**Objectif de l'exercice**
D'après l'extrait ci-dessous :
(a) Dans quelle université et en quelle année Süleyman Derin a-t-il soutenu sa thèse doctorale ?
(b) En quelle année les Lettres de l'Imam Rabbani furent-elles éditées pour la première fois ?
(c) Que deviennent les chayatin durant le mois de Ramadan ?

**Extrait fourni**

········

L’appel au bien et la prévention du mal

Mar 13, 2019 par

Prof. Dr. Süleyman Derin

Süleyman Derin est professeur-docteur en islamologie à l’université de Marmara (Istanbul). Sa thèse doctorale intitulée « Towards Some Paradigms of the Sufi Conception of Love : From Râbia to Ibn al-Fârid » (Les différentes compréhensions de l’amour dans la tradition soufie : de Rabia à Ibn al-Fârid) fut soutenue à l’Université de Leeds en 1999 et fut publiée aux éditions Insan. Ses travaux se concentrent principalement sur le soufisme et l’interprétation du Coran (tafsir). Il est notamment l’auteur de Kur’an-i Kerim’de Seyr-u Suluk – Ahmed Ibn Acibe’nin Tefsiri’nde (La voie « Seyr-u suluk » dans le Coran, le Tafsir de Ibn Ajibah) aux éditions Erkam ; et de İngiliz Oryantalizmi ve Tasavvuf (L’orientalisme anglais et le soufisme) aux éditions Küre.

Dans cet article, Süleyman Derin appuie son raisonnement sur les lettres de l’Imam Rabbani. Ahmed Sirhindi – dit Imam Rabbani (1564-1624) – est un célèbre savant (cheikh) et juriste hanafi (faqîh) indien. Maître spirituel de l’ordre sufi Naqshibandi, il fut surnommé « mujaddid alif saani » (revivificateur du second millénaire hégirien) pour ses travaux réaffirmant l’importance de la Sunna face aux nombreux mouvements hétérodoxes qui prospéraient à son époque.

Ses Lettres (al maktubât) – collection de plus de 500 lettres dans lesquelles le cheikh transmet ses enseignements au sujet du kalâm, du fiqh et du soufisme – furent éditées pour la première fois en 1615.

L’une des missions les plus importantes qui revient au musulman et à la musulmane est sans nul doute le rappel de l’existence d’Allah (al-Haqq) et des réalités divines (al-haqiqat) sein de la société. Le mois de Ramadan représente une occasion particulière à cet égard tant l’ensemble de la société se rapproche de la religion. Ainsi, durant ce mois sacré une grande partie de population jeûne, commence la prière et prie tarawwih à la mosquée. Les chayatin (diables) sont enchainés durant toute cette période.

Malheureusement, encore trop d’interdits sont violés durant le mois de Ramadan. Face à de telles actions, il ne convient pas aux musulmans de rester les bras croisés, sans agir.

Comme le disait Ahmed Gumuchanawi قدس سرّه la personne qui ne se fâche pas pour la cause d’Allah Le Tout Puissant ne peut accomplir d’actions louables.

Cependant, se fâcher pour la cause d’Allah Le Tout Puissant ne signifie pas crier sur tous les toits et s’énerver, mais au contraire rappeler le bien avec douceur aux frères tombés dans le péché.

········

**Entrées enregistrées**
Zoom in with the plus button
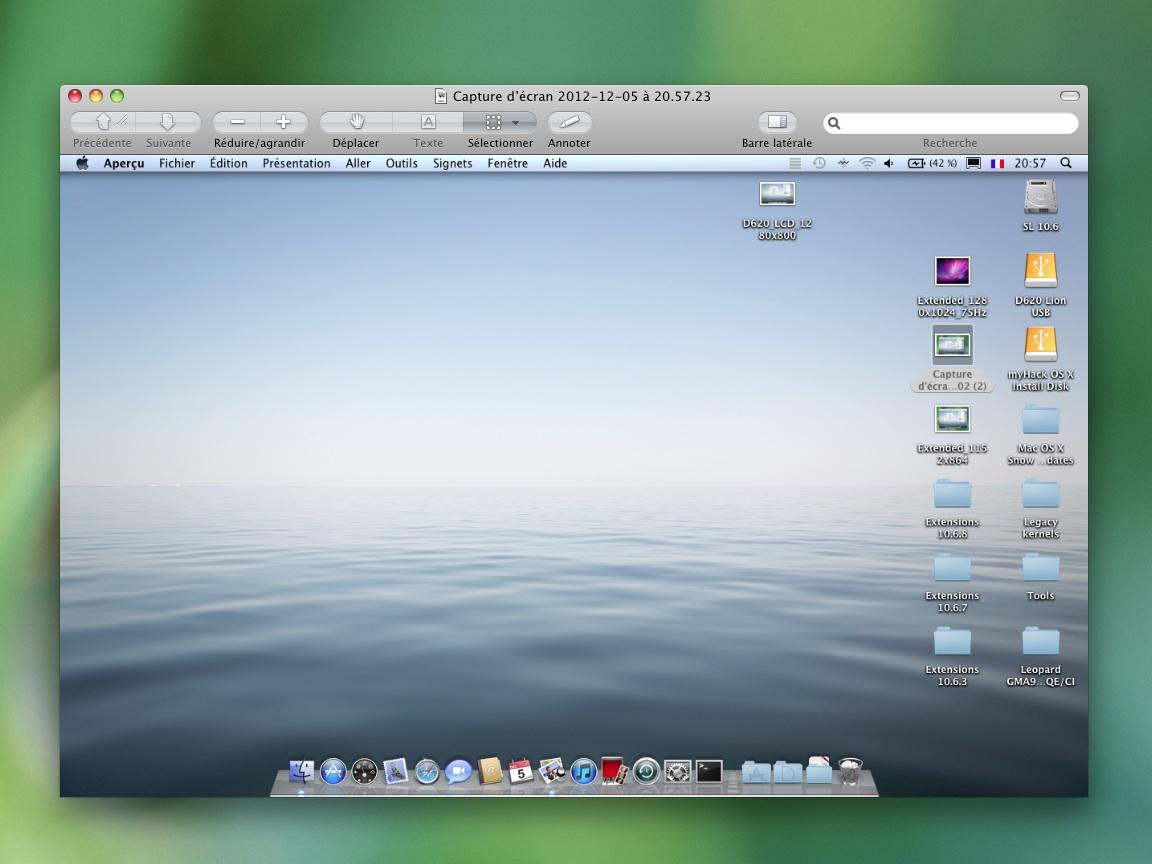Image resolution: width=1152 pixels, height=864 pixels. pos(283,122)
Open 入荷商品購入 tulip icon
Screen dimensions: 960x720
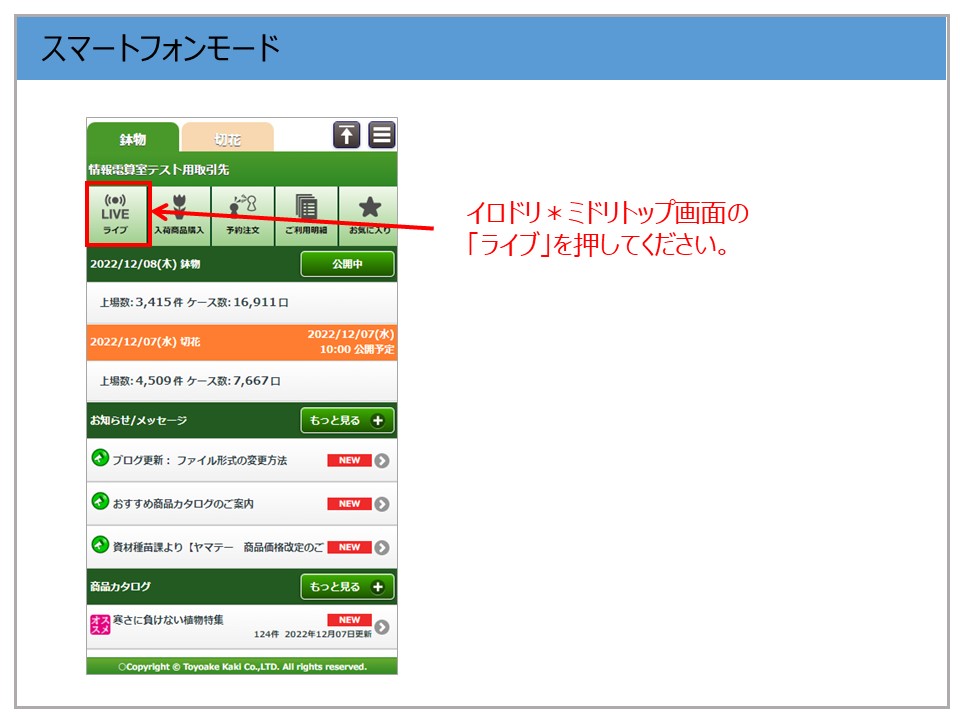[180, 215]
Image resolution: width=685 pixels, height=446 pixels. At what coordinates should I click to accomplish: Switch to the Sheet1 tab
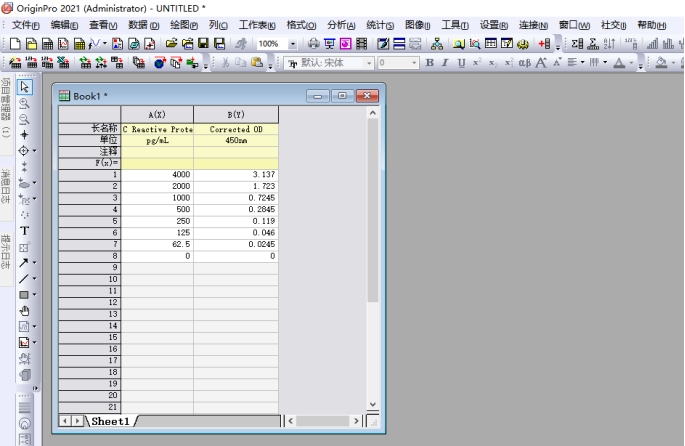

········

**Réponse attendue**
(a) À l'Université de Leeds, en 1999.
(b) En 1615.
(c) Ils sont enchaînés durant toute cette période.